**Source passage**
--- START ---

Of course, real deficit reduction would surely involve substantial spending reductions and, in the real world, Congress might raise some new revenues by cutting tax subsidies not just raising rates. But to keep things relatively simple, Eric, Jim, and Joe looked at just two options: raising rates in the existing income tax system or adding a prototype VAT to what we’ve got.
They found that, even with one form of rebate, this version of a VAT would impose a larger tax burden on low- and moderate-income households than an across-the-board income tax rate increase. And it would significantly increase compliance and administrative costs, especially at the beginning.
However, a VAT would result in a smaller increase in marginal tax rates on labor than an income tax rate hike. And it would intrude on fewer economic decisions, especially related to savings and investment.

--- END ---

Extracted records

--- START ---

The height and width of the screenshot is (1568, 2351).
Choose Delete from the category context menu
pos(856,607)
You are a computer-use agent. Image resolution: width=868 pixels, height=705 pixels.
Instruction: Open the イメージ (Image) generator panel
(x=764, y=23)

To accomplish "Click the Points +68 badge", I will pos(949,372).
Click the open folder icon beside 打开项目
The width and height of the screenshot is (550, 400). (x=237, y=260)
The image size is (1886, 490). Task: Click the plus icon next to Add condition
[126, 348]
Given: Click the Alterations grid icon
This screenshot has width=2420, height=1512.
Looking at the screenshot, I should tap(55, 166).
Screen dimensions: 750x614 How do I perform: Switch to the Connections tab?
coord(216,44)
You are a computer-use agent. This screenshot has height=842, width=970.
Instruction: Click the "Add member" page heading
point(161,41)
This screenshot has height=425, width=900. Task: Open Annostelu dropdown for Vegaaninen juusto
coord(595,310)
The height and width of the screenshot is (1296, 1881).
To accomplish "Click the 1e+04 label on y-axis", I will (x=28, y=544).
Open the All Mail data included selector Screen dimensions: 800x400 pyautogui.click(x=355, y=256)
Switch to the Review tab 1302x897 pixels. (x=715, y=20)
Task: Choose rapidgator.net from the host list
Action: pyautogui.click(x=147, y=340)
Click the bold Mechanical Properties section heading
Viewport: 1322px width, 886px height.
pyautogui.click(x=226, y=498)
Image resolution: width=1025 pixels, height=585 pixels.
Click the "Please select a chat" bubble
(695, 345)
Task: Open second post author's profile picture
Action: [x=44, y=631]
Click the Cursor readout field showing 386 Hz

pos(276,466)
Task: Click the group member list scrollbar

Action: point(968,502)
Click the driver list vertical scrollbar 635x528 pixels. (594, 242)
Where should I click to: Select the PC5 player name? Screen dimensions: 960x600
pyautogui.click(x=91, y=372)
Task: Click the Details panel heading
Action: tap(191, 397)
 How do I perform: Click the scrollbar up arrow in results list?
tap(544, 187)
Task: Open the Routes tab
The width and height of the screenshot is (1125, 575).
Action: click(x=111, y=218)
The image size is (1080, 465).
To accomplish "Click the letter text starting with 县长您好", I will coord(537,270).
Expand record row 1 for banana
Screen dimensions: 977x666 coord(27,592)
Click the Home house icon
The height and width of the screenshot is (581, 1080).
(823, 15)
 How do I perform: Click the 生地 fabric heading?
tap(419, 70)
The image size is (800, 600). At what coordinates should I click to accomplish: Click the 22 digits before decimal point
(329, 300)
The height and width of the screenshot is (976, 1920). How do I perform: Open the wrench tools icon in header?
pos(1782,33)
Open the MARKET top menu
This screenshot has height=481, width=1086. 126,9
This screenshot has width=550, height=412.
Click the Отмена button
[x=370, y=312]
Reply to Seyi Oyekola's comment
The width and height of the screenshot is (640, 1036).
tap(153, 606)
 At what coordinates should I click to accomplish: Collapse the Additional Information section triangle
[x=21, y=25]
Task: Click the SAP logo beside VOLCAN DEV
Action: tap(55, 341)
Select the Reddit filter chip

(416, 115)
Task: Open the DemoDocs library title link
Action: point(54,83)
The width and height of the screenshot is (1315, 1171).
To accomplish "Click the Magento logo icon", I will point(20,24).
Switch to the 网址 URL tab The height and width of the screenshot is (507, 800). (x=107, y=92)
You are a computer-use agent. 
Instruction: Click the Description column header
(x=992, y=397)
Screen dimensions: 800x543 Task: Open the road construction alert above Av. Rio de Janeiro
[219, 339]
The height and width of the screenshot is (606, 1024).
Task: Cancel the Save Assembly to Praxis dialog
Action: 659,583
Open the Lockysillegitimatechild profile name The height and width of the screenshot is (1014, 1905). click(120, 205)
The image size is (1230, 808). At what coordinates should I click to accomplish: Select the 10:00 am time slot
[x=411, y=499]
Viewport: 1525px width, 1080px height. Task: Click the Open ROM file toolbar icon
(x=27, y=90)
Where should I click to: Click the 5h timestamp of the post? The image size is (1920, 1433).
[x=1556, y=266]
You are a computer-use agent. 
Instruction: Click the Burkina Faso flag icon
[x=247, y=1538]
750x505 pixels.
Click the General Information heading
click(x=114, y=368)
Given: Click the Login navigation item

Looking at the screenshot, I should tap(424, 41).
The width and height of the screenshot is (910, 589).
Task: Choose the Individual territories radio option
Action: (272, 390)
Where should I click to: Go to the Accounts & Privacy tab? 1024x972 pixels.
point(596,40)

--- END ---

**Exercise**
Carry on the deficit-reduction passage from its final sentence onward. The items stand apart from the deficit-reduction passage as separate material.

**Exercise answer**
The goal of the exercise was to reduce the ratio of debt to Gross Domestic Product (a standard way of measuring red ink) to 60 percent. They looked at doing this by 2020, 2025, and 2035. The debt/GDP ratio is about 69 percent today and the Congressional Budget Office predicts it will rise to 187 percent by 2035 if the government keeps doing what it has been doing (maintaining the 2001/2003/2010 tax rates, continuing to protect middle-income families from the Alternative Minimum Tax, etc.).
To hit the 60 percent target by 2020, average after-tax incomes would have to be cut by 8.7 percent under the VAT or 9.3 percent with tax rate hikes, relative to incomes under today’s tax rules. Income for the lowest-earning 20 percent of households would be cut by 1.8 percent under the VAT but only 0.5 percent if Congress raised income tax rates. Middle-income households would see their after-tax income fall by 7.9 percent under the VAT but just 5.5 percent from higher rates. By contrast, the rich would be better off with the VAT. After-tax incomes of the top 1 percent would shrink by 9.6 percent compared to 17.2 percent with a rate hike.
Regular people can probably stop here, but if you are a serious tax wonk, here are some details on this prototype VAT and the income tax alternative. This VAT has a very broad base (no exemptions for food and clothing, for example). However, it does not tax Medicare and Medicaid payments, spending by non-profits, or state and local sales taxes (yes, Virginia, some VATs do) . Combined, it would tax about 60 percent of all consumption and about 40 percent of GDP.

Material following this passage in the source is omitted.